# Move Tree
notebook will implement a basic tree mode that covers changes in our set ItemSpace which is a wrapper for n-dimensional integer.

We wish to construct a tree for a collection of moves (which are represented by itemsets)
where each Node has a given state (ItemSet)


Ok, this was original work, but then discovered I am essentially making a *Monte Carlo Tree Search* algorithm, so I read the literature.

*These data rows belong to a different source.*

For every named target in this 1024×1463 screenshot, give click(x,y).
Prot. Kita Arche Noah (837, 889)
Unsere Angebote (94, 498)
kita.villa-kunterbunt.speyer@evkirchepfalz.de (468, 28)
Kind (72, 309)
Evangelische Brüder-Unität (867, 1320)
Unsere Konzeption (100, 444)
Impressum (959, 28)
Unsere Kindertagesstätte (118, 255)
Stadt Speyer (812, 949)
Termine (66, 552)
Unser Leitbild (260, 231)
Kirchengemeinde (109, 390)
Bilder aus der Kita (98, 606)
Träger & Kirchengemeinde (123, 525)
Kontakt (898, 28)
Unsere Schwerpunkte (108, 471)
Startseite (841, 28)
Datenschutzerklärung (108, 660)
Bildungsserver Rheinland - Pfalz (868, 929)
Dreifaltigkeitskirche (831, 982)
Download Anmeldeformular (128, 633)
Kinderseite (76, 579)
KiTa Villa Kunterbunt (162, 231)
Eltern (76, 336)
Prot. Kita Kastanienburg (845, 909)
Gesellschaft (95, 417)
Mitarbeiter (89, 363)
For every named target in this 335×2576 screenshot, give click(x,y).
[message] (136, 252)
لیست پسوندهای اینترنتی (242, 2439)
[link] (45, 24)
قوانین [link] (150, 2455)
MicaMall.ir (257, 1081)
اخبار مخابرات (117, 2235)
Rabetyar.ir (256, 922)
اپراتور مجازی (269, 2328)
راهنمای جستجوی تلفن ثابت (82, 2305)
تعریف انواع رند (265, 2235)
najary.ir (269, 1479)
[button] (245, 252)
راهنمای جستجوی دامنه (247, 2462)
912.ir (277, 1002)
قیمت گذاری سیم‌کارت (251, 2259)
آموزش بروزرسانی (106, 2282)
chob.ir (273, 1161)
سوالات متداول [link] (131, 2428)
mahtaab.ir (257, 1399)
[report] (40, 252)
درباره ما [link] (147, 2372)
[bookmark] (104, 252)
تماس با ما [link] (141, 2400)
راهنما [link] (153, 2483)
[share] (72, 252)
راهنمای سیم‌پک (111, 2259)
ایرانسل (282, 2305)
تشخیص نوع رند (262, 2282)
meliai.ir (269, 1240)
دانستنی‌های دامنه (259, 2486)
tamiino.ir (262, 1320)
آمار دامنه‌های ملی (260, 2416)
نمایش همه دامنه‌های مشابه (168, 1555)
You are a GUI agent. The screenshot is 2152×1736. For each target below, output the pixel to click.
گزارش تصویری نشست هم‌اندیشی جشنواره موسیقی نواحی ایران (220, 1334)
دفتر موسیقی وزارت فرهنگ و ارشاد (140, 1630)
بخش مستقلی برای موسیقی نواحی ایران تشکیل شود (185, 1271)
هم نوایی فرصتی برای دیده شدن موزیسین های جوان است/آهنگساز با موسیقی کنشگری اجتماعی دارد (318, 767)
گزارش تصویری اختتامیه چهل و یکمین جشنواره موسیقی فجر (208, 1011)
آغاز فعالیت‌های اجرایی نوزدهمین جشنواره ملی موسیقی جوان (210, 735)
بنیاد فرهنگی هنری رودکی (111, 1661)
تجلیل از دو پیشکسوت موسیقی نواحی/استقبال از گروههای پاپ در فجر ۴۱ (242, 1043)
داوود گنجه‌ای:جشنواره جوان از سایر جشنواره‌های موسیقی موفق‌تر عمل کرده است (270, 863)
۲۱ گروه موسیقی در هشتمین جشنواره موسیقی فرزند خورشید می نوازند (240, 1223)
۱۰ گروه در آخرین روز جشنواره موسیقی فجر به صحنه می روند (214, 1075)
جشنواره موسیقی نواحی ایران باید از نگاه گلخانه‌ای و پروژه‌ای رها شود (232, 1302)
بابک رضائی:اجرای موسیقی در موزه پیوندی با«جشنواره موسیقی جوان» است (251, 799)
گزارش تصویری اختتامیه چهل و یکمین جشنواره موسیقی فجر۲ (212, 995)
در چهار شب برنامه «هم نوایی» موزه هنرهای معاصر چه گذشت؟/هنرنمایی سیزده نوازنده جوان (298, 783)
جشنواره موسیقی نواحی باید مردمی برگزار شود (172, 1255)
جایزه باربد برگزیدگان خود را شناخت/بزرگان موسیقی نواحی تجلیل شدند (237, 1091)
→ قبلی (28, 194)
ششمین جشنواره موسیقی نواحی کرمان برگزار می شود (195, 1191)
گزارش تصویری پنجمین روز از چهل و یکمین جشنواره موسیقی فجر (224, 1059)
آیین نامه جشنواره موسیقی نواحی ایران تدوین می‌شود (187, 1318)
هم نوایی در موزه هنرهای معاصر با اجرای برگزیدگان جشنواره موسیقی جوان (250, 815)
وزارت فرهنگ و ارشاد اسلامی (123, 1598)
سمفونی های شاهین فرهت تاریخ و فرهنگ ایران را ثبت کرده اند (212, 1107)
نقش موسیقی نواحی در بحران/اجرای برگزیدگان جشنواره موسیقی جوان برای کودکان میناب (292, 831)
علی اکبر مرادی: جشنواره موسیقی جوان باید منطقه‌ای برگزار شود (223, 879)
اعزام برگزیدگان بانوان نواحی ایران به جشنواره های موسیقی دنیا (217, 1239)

I think I can use [y_yoko](https://qiita.com/y_yoko/items/07b9e3e8d4a43c61d39f) as a reference

In [1]:
import random
import math
from copy import copy

In [2]:
class ItemSet(object):
    """ 
    this is the basically space of our game
    it can represent an inventory or items, or a play/move to convert from one set to another
     or can represent a recipe (target state)
    """
    def __init__(self, items):
        self.items = items

    def is_positive(self):
        return all(map(lambda x: x>=0, self.items))    
        
    def __add__(self, addend): 
        return ItemSet(list(map(lambda x:x[0]+x[1], zip(self.items, addend.items))))
    
    def __len__(self):
        return sum(map(abs,self.items))
    
    def __repr__(self):
        return f'({self.items})'

class State(object):
    """ represents the state of our game - inventory and history """
    def __init__(self, play_history, inventory):
        self.inventory = inventory
        self.play_history = play_history
        
    def __hash__(self):
        return hash(str(self.play_history))
    
    def __repr__(self):
        return f'State({self.inventory}, h={self.play_history})'
    
class Game(object):
    """ represents our stateless game, with available moves """
    def __init__(self, inventory=None):
        self.initial_inventory = inventory if inventory else ItemSet([0,0])
    
    MOVES = [ItemSet([2,0]), ItemSet([-1,1])]
    
    def start(self):
        return State([], self.initial_inventory)
    
    def available_moves(self, state):
        return [m for m in Game.MOVES if (state.inventory + m).is_positive()]
    
    def next_state(self, state, move):
        #return new_state
        new_history = state.play_history.copy()
        new_history.append(move)
        
        return State(new_history, state.inventory + move) 
    
    
    def reward(self, state):
        """ reward function for the state """
        return 100. if self.winner(state) else 0.
    
    def winner(self, state):
        """ return true if self.state is a winning state """
        #return winner
        if state.inventory.items[1] > 1:
            return True
        
        return False
    
    def __repr__(self):
        return f'Game(init={self.initial_inventory}, moves={self.MOVES})'    

    


In [3]:
game = Game()
state = game.start()
moves = game.available_moves(state)
print(f'winner: {game.winner(state)}: {state} -> {moves}')
state = game.next_state(state, moves[-1])
moves = game.available_moves(state)
print(f'winner: {game.winner(state)}: {state} -> {moves}')
state = game.next_state(state, moves[-1])
moves = game.available_moves(state)
print(f'winner: {game.winner(state)}: {state} -> {moves}')
state = game.next_state(state, moves[-1])
moves = game.available_moves(state)
print(f'winner: {game.winner(state)}: {state} -> {moves}')
state = game.next_state(state, moves[-1])
moves = game.available_moves(state)
print(f'winner: {game.winner(state)}: {state} -> {moves}')
state = game.next_state(state, moves[-1])
moves = game.available_moves(state)
print(f'winner: {game.winner(state)}: {state} -> {moves}')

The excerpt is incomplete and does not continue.